Yes, sometimes I’m working on a story and I get stuck — the words just don’t seem to want to come. But I don’t think of it as a “block.” If Story A isn’t flowing, then I’ll set it aside and work on Story B or just take a break for a while. Eventually, either I’ll realize how to move forward with Story A or just recognize that I’m not ready to write Story A at this point in my life.

Q: What motivated you to write for Storiaverse and how does the platform align with your goals?

I got an out-of-the-blue email from Storiaverse, inviting me to submit a story. Honestly, I thought it was a scam at first, but I had a very pleasant Zoom meeting with Storiaverse — really, from my perspective, out of a desire to see if I could figure out how the scam was intended to work —and came away from it realizing that Storiaverse was not only a new market for short fiction but an exciting new market that was paying top dollar. Since my goal is to get my writing in front of readers and Storiaverse offers an innovative new way of doing that, the platform aligns perfectly with my goals.

Q: Tell us about the most recent story you have written for Storiaverse? What themes or elements can audiences expect? Why did you want to tell this particular story?

I pitched a couple of ideas to Storiaverse, and although they seemed clear that they really wanted to work with me, the ideas I pitched just didn’t quite seem to check off all the boxes they were looking to check. After a couple of back-and-forth exchanges, they asked me if I’d be willing to listen to them pitch me an idea. I said sure, we Zoomed, and I really liked the story idea they proposed. So I agreed to write it, and it became “If It Bleeds….”

Q: What do you like about the opportunity to merge reading with animation?

About a year ago, I retired from a long career in higher education, where one of the subjects I taught was the history of animated film. So blending animation with my fiction seems like a natural evolution in my writing career. I can’t wait to see the results!

Q: How important is diversity and representation in writing? And how do you approach it in your work?

I am a straight white cisgendered older American male, a poster child for the literary patriarchy. I think I’ve managed to set aside a lot of the prejudices you might expect from someone like me, but I recognize that I don’t necessarily have the lived experience to write convincingly about characters who are very different from me, so I tend to focus in more closely on characters who are like me than on characters who are unlike me.

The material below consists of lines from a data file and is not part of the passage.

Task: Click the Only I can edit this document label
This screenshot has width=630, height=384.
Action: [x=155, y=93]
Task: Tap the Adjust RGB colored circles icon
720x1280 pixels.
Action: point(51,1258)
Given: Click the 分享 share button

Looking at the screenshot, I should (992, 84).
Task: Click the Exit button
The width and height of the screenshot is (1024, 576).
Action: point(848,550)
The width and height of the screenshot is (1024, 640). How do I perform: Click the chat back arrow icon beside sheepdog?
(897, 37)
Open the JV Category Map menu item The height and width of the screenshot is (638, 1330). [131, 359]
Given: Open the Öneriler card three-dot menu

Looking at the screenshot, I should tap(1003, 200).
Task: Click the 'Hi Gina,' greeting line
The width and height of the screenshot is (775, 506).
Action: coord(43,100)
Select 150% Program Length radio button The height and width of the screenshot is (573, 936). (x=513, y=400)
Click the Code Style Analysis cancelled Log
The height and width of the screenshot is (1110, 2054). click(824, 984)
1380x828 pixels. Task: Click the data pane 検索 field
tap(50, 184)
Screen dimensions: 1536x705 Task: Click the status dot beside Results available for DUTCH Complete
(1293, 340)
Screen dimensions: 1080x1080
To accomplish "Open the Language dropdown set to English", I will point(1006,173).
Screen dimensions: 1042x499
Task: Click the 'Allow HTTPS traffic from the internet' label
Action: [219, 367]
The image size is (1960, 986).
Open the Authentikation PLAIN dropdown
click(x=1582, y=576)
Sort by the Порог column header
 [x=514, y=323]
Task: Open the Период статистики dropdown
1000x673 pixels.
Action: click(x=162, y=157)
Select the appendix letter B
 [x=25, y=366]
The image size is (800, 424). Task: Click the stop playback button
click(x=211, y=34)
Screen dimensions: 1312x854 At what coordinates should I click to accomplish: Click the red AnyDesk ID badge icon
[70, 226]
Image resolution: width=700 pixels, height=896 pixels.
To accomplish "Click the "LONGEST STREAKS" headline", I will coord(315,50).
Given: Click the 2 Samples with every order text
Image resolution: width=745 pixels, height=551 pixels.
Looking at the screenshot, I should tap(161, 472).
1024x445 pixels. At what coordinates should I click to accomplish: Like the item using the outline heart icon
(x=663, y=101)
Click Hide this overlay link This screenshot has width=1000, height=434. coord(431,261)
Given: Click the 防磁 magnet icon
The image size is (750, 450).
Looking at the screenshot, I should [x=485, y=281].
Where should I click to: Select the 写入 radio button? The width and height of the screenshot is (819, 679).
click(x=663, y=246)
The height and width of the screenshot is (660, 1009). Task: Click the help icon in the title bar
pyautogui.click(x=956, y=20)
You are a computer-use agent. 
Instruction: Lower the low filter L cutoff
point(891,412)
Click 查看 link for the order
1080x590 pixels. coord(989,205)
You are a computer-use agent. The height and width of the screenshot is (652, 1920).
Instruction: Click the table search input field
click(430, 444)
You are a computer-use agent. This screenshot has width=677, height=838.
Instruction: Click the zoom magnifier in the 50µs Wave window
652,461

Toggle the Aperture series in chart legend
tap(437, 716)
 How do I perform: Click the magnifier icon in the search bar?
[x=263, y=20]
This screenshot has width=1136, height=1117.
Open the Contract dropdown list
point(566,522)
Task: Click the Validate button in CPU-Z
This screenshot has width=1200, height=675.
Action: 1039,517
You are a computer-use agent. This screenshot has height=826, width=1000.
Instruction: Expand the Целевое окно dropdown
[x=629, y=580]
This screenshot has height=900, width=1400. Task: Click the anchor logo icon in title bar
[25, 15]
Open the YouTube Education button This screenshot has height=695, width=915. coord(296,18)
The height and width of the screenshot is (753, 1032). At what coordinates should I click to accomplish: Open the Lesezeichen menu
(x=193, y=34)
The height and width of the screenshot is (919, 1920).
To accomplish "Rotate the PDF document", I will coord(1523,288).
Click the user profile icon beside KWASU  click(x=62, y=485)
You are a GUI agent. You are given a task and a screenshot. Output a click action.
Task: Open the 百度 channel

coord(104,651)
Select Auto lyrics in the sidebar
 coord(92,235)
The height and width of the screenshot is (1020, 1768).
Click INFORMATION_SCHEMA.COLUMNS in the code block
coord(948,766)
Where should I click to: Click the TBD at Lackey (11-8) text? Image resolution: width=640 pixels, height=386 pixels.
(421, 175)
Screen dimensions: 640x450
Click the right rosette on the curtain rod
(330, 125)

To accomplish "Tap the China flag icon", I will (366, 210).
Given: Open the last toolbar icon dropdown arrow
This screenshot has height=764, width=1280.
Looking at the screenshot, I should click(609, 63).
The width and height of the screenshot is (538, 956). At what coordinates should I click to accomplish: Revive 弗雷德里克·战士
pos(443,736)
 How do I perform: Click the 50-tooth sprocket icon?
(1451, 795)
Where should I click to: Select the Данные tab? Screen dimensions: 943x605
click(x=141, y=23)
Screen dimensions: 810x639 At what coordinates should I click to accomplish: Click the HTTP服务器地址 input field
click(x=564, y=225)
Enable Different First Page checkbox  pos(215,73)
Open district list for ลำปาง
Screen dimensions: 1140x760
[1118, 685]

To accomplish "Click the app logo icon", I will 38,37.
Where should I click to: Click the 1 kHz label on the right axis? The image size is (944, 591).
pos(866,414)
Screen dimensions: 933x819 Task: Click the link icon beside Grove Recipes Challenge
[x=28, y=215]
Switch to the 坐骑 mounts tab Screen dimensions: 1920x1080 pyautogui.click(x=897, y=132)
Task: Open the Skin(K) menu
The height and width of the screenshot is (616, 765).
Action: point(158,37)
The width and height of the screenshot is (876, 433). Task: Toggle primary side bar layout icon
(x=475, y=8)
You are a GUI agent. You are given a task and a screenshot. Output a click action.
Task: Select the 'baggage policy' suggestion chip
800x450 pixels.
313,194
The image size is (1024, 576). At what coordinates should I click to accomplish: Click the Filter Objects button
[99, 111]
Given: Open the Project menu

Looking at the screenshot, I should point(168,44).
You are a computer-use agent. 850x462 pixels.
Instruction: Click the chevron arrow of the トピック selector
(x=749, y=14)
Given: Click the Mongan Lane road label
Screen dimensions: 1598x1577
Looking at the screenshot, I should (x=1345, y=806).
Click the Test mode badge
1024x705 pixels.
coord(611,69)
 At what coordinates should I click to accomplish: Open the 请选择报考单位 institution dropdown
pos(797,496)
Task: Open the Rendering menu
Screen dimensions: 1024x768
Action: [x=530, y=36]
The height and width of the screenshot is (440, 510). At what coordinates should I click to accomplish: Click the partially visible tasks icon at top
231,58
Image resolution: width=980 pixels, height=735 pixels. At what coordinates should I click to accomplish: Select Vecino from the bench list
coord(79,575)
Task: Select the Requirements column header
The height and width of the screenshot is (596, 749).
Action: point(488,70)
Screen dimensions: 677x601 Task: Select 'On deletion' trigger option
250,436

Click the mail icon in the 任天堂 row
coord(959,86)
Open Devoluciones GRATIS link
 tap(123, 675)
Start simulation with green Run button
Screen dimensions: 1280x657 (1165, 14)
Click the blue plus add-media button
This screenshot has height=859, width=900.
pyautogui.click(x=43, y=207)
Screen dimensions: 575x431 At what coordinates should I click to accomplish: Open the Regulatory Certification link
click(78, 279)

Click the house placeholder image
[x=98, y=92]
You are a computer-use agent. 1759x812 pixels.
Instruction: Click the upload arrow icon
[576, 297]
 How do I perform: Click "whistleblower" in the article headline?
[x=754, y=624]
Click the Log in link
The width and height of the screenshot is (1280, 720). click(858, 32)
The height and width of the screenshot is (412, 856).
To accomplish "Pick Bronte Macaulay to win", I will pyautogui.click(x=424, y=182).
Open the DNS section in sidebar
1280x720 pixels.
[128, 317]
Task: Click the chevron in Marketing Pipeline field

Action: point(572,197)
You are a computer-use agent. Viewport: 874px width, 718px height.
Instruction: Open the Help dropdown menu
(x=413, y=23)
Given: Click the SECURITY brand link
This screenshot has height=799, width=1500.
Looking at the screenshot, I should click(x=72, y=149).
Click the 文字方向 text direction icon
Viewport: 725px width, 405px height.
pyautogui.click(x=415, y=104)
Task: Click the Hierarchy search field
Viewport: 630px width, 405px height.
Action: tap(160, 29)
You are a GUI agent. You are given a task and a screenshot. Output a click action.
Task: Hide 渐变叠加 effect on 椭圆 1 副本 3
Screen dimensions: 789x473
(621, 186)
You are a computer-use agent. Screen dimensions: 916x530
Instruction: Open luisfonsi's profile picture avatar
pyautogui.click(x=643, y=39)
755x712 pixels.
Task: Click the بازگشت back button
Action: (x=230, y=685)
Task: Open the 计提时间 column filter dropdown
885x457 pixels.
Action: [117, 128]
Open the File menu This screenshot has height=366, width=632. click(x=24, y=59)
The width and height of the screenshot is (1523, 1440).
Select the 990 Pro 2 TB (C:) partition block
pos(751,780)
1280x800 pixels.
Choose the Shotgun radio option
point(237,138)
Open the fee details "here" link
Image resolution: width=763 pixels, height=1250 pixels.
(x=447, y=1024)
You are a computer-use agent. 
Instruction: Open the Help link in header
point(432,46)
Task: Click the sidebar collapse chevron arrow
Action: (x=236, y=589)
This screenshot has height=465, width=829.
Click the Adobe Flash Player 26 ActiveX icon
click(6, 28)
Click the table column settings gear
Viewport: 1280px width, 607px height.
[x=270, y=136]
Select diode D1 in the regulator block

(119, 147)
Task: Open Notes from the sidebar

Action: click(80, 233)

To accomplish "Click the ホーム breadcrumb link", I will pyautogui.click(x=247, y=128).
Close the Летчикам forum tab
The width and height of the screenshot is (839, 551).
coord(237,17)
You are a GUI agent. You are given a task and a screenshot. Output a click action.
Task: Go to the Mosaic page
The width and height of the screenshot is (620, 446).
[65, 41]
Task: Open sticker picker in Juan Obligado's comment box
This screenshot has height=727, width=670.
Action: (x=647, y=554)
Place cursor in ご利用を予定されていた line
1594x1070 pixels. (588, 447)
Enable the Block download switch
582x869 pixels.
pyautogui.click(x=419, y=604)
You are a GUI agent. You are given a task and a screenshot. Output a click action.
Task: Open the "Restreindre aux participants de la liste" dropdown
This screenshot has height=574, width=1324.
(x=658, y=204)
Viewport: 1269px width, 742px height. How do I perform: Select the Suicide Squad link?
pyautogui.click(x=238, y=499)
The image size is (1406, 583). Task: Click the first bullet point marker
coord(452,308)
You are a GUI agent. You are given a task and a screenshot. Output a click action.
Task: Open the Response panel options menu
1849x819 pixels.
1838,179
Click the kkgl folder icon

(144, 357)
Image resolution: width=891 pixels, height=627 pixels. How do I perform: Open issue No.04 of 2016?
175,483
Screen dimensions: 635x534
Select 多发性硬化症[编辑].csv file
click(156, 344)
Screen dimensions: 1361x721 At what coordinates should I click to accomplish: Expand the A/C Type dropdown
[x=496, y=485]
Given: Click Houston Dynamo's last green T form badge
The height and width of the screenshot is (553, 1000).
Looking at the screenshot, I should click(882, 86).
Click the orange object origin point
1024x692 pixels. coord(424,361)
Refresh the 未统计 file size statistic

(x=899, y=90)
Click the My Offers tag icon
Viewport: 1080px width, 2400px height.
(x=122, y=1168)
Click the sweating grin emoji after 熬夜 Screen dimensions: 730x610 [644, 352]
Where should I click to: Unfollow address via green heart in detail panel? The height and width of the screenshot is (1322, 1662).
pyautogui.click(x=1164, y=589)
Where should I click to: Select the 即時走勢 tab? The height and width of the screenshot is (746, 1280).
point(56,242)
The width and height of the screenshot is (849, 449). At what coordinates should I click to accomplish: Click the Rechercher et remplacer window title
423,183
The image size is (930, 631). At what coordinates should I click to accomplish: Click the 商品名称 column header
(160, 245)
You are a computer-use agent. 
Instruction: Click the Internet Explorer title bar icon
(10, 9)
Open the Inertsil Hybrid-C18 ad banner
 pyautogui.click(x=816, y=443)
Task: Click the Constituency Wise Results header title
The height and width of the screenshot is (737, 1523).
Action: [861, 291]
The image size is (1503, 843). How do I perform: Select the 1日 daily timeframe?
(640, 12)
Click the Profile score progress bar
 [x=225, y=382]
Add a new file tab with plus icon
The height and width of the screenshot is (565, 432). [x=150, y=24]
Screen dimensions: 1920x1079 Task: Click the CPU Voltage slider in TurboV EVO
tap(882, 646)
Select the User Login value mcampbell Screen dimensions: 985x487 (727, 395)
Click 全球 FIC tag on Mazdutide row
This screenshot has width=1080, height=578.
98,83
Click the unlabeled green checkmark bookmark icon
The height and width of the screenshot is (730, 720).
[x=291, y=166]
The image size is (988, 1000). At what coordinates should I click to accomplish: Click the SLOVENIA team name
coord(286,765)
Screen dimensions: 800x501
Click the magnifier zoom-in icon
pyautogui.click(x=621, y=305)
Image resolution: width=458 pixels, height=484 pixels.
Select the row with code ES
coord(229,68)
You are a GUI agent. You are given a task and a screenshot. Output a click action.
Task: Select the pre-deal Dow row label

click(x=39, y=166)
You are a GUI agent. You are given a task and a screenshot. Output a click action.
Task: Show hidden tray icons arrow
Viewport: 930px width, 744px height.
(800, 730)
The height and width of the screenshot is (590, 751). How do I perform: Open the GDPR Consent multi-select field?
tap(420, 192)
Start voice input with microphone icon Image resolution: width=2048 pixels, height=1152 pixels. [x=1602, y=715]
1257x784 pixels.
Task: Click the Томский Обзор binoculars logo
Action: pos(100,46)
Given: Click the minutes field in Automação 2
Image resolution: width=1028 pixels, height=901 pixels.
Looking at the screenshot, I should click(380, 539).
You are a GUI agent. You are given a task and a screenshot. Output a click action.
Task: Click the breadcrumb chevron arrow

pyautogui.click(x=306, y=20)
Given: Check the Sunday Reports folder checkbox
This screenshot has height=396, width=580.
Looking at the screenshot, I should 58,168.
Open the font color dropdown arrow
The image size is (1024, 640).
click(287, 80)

In the books I edit, though, it’s extremely important to me to provide representation to underrepresented communities. So I always include as many stories as I can by women, by people of color, by members of the LGBTQIA+ community, by people who are early in their writing careers, by people who can produce quality work but have experienced difficulty in getting past the industry’s gatekeepers.